Considering the Chinese Nationalist Party’s (KMT) past position that the Chinese Communist Party (CCP) initiated the Civil War and that advocating Taiwanese independence was tantamount to insurgency, President Ma Ying-jeou’s (馬英九) statement that the 228 Incident was the result of a public reaction to official oppression, thus placing the fault with the government, would seem to be a step forward. Is there any reason to oppose this development?
Given the complex history of the 228 Incident, there are many aspects that cannot be explained simply by saying that it was a public reaction to official oppression. The misgovernment more than a year after the end of World War II ignited the violence that took place at the outset of the Incident, which is more in line with Ma’s position, but one also has to consider the intermediate and later stages of the incident.
The most tragic part of the incident is the deaths and miscarriages of justice that resulted from the disorganized counterattacks by the party, the government and the army, the random shooting — in particular from March 8, 1947, by the military police that arrived from China’s Fujian Province and the 21st division of the Nationalist army — and the two or three months of appeasement, mop-up actions and score-settling that began on March 21.
That is why describing the incident as a matter of a public reaction to official oppression is tantamount to an excuse and saying that the suppression was the result of rioting. It also completely avoids the issue of whether the KMT regime engaged in revenge-driven slaughter.
The 228 Incident was both a clash between ethnic groups and a clash between the government and the public. Although the opposition between Mainlanders and ethnic Taiwanese was the result of a set of very specific historic conditions, it must not be ignored just because we do not want to deal with it. This is yet another reason why saying it was a public reaction to official oppression does not suffice as an explanation.
More than five years ago, the Taiwan 228 Care Association filed a lawsuit against the KMT and its legal representative, President Ma Ying-jeou, demanding that the party offer a public apology in specific media outlets, donate NT$2 billion (US$63.79 million) to finance the establishment and operation of a memorial hall, and hand over all the party’s relevant files and documents to the National Development Council’s National Archives Administration for safekeeping and publication.

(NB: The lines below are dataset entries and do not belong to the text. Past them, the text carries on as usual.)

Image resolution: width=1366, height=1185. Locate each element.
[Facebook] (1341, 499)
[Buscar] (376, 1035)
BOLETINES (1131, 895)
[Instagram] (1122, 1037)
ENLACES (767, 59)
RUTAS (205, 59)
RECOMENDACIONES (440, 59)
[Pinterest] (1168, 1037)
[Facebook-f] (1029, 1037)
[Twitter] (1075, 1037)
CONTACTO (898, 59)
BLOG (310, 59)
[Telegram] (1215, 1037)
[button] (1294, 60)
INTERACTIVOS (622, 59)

The KMT and Ma’s appointed legal representatives were then-Taipei City councilor Lai Su-ju (賴素如) and Hung Wen-jun (洪文浚). The main point of their defense was that “if the Republic of China (ROC) government indeed is guilty of the infringements that the plaintiffs claim it is [note: the defendant denies that there is any truth to the plaintiffs’ accusation of infringements], it would at most be a question of whether the ROC regime infringed on the rights of the plaintiffs, which cannot be used to claim that the defendant has carried out.”
Incredibly, in its ruling confirming the not guilty verdict in the two previous instances, the Supreme Court perpetuated the preposterous idea that “the 228 suppression was a matter of the government carrying out its public duties, and said it had nothing to do with the KMT.”
The Constitution took effect on Dec. 25, 1947, and the 228 Incident occurred during the party-state period. Do the judges not have even the most basic knowledge of history? I cannot help but think that by saying that the 228 Incident was a matter of a public reaction to official oppression, Ma has succeeded in absolving the KMT of responsibility.
Chen Yi-shen is an associate research fellow at Academia Sinica’s Institute of Modern History.